Provided entries Start Marker

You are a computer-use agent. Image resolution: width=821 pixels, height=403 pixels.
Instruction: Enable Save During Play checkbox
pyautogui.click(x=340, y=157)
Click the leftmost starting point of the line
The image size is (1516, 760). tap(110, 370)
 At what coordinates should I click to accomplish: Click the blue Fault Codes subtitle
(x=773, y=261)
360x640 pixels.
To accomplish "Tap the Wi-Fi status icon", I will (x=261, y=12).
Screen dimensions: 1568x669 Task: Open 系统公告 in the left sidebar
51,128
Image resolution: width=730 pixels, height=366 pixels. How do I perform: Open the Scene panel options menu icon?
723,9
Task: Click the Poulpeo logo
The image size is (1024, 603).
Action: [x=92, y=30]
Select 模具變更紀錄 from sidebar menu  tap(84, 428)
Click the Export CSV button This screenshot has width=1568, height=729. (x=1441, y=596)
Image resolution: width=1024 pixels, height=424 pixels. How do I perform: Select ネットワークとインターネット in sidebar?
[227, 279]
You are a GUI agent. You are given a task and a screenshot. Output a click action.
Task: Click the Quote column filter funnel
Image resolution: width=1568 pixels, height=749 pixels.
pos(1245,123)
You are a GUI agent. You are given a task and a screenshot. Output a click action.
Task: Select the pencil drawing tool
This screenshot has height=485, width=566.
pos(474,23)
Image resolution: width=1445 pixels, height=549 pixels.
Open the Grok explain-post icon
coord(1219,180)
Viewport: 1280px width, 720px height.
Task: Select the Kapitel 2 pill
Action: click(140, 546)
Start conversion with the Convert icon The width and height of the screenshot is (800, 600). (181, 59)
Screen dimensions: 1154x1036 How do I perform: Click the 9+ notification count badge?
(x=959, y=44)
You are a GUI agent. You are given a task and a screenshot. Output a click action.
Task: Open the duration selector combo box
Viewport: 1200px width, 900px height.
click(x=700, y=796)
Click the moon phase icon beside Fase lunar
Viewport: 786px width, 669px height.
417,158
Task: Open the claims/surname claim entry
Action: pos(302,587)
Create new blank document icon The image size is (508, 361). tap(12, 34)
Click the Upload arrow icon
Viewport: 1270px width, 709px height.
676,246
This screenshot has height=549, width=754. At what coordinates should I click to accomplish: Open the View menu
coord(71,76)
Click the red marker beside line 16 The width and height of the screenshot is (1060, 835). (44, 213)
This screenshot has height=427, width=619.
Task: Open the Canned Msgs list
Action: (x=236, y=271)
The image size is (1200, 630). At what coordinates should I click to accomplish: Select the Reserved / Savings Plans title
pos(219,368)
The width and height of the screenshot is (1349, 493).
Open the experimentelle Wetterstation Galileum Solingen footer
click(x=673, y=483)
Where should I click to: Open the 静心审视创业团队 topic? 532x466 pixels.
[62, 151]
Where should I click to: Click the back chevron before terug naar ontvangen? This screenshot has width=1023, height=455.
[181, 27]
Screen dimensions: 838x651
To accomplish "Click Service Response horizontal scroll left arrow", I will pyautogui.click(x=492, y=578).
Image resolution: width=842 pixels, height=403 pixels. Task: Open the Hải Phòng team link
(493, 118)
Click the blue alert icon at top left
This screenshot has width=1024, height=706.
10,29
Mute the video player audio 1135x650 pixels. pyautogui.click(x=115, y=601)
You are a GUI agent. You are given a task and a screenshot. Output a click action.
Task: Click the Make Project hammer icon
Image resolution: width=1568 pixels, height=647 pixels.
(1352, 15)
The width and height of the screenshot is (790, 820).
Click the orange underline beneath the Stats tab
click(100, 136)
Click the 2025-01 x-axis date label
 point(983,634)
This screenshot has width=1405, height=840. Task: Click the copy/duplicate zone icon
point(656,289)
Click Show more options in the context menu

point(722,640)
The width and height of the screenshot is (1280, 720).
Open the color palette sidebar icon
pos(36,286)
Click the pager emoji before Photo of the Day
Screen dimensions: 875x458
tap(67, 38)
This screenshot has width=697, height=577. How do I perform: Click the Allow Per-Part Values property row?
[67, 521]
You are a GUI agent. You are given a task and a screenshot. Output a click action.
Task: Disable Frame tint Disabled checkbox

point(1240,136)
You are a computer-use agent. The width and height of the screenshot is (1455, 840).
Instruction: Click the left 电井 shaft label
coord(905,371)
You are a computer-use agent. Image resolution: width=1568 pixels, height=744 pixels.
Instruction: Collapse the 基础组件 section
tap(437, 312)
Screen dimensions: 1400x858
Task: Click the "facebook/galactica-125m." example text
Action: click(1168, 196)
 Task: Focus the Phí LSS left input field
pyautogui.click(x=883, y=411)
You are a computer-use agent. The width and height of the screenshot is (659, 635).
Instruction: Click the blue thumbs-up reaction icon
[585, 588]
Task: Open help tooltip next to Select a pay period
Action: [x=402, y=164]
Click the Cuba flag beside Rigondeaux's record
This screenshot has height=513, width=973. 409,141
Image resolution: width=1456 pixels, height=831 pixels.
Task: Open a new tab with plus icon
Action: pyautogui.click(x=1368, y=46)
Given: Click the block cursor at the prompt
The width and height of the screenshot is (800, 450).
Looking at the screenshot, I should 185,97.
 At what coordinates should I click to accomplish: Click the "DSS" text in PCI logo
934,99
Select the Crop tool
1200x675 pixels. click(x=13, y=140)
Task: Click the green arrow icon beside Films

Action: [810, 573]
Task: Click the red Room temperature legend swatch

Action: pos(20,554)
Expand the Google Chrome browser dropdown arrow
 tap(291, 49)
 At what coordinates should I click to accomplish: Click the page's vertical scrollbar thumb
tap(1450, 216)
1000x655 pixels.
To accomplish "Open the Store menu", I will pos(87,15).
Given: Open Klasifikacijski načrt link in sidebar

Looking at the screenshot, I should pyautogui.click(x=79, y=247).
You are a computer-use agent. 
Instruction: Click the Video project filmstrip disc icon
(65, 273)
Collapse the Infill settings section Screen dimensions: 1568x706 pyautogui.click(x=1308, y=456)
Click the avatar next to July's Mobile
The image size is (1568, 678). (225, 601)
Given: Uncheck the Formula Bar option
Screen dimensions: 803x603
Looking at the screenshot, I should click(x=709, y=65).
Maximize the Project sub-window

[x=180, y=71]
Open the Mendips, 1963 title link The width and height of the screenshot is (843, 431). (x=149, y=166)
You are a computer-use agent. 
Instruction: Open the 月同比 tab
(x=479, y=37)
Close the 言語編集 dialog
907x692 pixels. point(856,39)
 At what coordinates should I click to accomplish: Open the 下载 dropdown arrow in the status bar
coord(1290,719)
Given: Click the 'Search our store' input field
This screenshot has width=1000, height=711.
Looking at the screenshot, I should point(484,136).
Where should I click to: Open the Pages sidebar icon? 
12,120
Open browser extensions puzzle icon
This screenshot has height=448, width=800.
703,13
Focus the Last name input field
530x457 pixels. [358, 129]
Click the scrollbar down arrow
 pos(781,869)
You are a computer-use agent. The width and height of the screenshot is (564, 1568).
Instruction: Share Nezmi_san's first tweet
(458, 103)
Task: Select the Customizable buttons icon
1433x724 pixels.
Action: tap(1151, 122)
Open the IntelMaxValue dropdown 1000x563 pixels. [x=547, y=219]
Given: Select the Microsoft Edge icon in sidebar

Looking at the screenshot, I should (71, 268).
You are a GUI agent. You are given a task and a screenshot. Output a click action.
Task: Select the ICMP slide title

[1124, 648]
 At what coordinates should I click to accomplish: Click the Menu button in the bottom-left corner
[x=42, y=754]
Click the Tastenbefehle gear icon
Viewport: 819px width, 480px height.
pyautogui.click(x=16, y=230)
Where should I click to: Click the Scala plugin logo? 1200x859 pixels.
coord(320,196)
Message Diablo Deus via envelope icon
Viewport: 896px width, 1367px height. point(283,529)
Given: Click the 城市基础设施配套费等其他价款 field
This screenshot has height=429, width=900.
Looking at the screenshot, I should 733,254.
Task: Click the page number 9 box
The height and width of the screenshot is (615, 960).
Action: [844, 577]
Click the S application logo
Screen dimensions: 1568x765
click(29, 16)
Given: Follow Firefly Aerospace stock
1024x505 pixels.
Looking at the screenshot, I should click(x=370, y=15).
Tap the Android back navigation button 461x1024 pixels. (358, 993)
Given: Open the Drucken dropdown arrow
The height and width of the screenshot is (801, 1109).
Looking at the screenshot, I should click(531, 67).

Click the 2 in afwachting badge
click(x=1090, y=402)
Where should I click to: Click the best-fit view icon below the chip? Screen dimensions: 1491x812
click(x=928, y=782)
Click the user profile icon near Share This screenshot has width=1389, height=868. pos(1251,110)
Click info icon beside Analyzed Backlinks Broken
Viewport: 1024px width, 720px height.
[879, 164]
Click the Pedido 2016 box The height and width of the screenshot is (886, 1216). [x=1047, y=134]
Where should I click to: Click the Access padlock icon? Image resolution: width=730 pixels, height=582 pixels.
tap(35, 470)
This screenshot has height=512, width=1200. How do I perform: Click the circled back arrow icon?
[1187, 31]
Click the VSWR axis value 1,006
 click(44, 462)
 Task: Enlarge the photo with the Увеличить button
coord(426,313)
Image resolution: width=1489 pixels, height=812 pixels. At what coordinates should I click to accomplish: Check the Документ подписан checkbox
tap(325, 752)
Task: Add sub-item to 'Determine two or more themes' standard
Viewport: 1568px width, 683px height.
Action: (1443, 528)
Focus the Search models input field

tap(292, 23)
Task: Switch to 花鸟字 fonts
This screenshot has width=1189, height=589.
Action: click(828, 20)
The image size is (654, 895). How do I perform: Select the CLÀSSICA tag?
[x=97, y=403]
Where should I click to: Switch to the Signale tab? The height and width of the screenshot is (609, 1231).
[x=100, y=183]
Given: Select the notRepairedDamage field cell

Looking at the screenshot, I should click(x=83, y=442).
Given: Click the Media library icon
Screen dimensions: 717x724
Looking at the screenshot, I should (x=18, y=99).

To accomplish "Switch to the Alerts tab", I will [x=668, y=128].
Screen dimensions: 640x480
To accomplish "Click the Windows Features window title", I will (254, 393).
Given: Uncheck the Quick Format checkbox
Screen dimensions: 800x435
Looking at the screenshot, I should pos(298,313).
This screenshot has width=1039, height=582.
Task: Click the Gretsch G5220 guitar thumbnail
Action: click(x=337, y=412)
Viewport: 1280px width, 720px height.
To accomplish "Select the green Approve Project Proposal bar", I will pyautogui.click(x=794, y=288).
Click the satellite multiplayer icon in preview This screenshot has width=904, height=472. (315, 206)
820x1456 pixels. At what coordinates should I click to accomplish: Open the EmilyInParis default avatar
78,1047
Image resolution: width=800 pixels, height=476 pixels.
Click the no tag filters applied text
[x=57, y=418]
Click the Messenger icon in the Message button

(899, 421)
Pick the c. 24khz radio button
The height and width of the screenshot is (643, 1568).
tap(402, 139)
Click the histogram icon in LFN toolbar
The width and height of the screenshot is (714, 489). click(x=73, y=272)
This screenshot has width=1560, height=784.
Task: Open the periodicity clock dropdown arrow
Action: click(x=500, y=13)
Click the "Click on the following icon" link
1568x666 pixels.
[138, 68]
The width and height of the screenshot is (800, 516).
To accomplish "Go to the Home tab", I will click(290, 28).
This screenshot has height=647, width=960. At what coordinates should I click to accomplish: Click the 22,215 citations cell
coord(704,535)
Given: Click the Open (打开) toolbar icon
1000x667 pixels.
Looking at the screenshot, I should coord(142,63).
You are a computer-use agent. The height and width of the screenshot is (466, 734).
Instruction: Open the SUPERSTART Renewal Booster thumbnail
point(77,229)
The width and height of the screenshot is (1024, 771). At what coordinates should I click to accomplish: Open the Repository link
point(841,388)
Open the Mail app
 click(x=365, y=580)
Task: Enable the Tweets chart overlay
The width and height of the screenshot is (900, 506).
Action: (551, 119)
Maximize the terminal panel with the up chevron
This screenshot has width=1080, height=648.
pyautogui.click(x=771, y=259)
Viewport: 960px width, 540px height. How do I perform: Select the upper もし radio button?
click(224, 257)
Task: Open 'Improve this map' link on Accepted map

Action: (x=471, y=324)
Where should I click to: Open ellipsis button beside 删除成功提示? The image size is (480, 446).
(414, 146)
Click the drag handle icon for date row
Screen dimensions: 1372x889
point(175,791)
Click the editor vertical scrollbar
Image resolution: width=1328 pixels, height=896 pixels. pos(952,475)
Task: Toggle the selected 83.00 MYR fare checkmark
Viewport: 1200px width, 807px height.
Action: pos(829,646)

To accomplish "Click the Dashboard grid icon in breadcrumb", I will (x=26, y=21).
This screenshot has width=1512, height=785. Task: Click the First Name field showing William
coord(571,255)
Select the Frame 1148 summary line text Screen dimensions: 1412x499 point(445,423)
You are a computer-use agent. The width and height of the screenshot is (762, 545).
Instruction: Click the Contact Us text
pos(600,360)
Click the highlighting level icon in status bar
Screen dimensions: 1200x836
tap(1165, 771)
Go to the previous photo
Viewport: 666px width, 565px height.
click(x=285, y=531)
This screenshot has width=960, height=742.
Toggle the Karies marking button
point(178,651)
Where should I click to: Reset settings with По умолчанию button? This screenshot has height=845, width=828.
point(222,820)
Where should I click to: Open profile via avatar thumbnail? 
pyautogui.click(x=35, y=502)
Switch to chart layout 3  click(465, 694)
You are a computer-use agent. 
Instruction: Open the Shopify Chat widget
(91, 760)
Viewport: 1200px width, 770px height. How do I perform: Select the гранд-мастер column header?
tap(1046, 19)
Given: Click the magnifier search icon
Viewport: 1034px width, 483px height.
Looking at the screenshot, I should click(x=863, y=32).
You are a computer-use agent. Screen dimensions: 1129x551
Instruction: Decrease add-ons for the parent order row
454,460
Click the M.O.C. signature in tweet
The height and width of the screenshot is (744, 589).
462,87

Provided entries End Marker

Work to be completed:
If a line in the entries above has the word "chart", copy it.

Written answer:
Task: Enable the Tweets chart overlay
Switch to chart layout 3  click(465, 694)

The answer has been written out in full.